Nicolas Berggruen
Когда в декабре 2012 года главы трех главных институтов Евросоюза – Европейской комиссии, Совета ЕС и Европейского парламента - получили Нобелевскую премию мира, это лишний раз напомнило о туманности мандата и отсутствии институциональной ясности, которые лежат в основе нынешних проблем этой организации. Пока деятельность этих институтов не станет легитимной в глазах европейцев и пока этот блок не превратится в настоящий федеральный союз с единой фискальной и экономической политикой в дополнение к единой валюте, Европа будет опасаться за свое будущее и продолжать искать свою социальную модель, пытаясь устоять под шквальным ветром все более конкурентоспособной мировой экономики.

Строки данных:
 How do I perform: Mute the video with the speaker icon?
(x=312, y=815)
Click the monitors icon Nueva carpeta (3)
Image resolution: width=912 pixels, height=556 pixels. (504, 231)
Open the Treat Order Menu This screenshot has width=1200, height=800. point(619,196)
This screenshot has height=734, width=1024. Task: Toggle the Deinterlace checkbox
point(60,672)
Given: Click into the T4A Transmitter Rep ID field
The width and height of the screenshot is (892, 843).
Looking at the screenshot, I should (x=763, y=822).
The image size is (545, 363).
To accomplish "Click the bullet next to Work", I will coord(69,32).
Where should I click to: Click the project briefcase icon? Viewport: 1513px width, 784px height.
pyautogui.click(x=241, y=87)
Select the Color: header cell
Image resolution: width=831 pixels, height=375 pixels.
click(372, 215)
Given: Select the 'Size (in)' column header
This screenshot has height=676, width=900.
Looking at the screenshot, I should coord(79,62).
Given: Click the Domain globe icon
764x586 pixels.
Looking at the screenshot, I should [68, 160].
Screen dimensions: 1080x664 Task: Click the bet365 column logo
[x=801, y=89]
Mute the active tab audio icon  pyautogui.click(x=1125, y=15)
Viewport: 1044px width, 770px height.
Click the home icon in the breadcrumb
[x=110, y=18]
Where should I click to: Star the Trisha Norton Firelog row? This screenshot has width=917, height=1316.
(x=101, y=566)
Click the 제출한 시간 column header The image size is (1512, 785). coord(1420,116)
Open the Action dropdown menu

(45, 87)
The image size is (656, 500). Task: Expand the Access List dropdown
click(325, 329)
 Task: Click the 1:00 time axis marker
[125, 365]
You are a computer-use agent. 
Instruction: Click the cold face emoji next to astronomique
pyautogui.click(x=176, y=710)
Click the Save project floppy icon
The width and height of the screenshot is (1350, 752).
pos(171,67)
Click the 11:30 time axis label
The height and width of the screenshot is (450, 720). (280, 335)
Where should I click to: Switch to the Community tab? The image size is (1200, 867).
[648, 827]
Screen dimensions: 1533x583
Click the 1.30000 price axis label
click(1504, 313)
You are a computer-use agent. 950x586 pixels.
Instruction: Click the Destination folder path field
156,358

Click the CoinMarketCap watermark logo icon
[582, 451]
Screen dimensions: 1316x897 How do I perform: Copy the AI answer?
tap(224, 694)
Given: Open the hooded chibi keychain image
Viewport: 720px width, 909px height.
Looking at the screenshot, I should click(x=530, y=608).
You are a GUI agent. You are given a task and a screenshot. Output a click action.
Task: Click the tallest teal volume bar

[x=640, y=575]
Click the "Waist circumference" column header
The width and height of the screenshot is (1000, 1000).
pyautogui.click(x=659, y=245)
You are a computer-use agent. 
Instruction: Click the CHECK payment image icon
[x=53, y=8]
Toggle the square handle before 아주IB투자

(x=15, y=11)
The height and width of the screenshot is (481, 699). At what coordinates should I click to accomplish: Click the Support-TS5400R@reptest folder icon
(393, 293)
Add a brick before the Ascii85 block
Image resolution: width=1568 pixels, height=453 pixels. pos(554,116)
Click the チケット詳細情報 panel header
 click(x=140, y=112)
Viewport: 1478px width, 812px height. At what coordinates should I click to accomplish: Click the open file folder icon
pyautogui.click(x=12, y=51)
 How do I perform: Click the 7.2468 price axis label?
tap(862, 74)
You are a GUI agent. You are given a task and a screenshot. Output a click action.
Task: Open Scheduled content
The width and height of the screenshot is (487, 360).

Обязательное задание A:
Выпишите дословно из текста о Евросоюзе отрывок от слов «Nicolas Berggruen» до слов «конкурентоспособной мировой экономики.».
Обязательное задание B:
Продолжите, пожалуйста, текст о Евросоюзе после его последнего предложения.
Пункты — отдельный материал, не связанный с текстом о Евросоюзе.

Письменный ответ A:
Nicolas Berggruen
Когда в декабре 2012 года главы трех главных институтов Евросоюза – Европейской комиссии, Совета ЕС и Европейского парламента - получили Нобелевскую премию мира, это лишний раз напомнило о туманности мандата и отсутствии институциональной ясности, которые лежат в основе нынешних проблем этой организации. Пока деятельность этих институтов не станет легитимной в глазах европейцев и пока этот блок не превратится в настоящий федеральный союз с единой фискальной и экономической политикой в дополнение к единой валюте, Европа будет опасаться за свое будущее и продолжать искать свою социальную модель, пытаясь устоять под шквальным ветром все более конкурентоспособной мировой экономики.

Письменный ответ B:
Первым шагом вперед должна стать попытка выработать стратегию экономического роста, которая позволит выбраться из долговой ловушки и подготовить почву для реформ, способных снова сделать Европу конкурентоспособной. Когда-то бывший канцлер Германии Герхард Шредер сказал, что «структурные реформы будут работать только в сочетании с траекторией роста». Затем в качестве подкрепления реформам союзу необходимо будет выработать четкую схему достижения легитимности сильного общеевропейского правительства, такого, которое напоминало бы современную швейцарскую федерацию. Это повлечет за собой создание некого исполнительного органа, который будет отчитываться непосредственно перед европейскими гражданами (он должен стать преемником нынешней Европейской комиссии), закрепление парламента в качестве нижней законодательной палаты и превращение совета ЕС (куда входят главы государств-членов Евросоюза) в верхнюю законодательную палату. При этом Франции придется уступить в вопросе своего суверенитета больше, чем до сих пор позволяла ее зона комфорта, а Германии придется смириться с тем, что ради своих собственных интересов она должна взять на себя бремя ответственности за решение проблемы дисбаланса счетов текущих операций внутри еврозоны.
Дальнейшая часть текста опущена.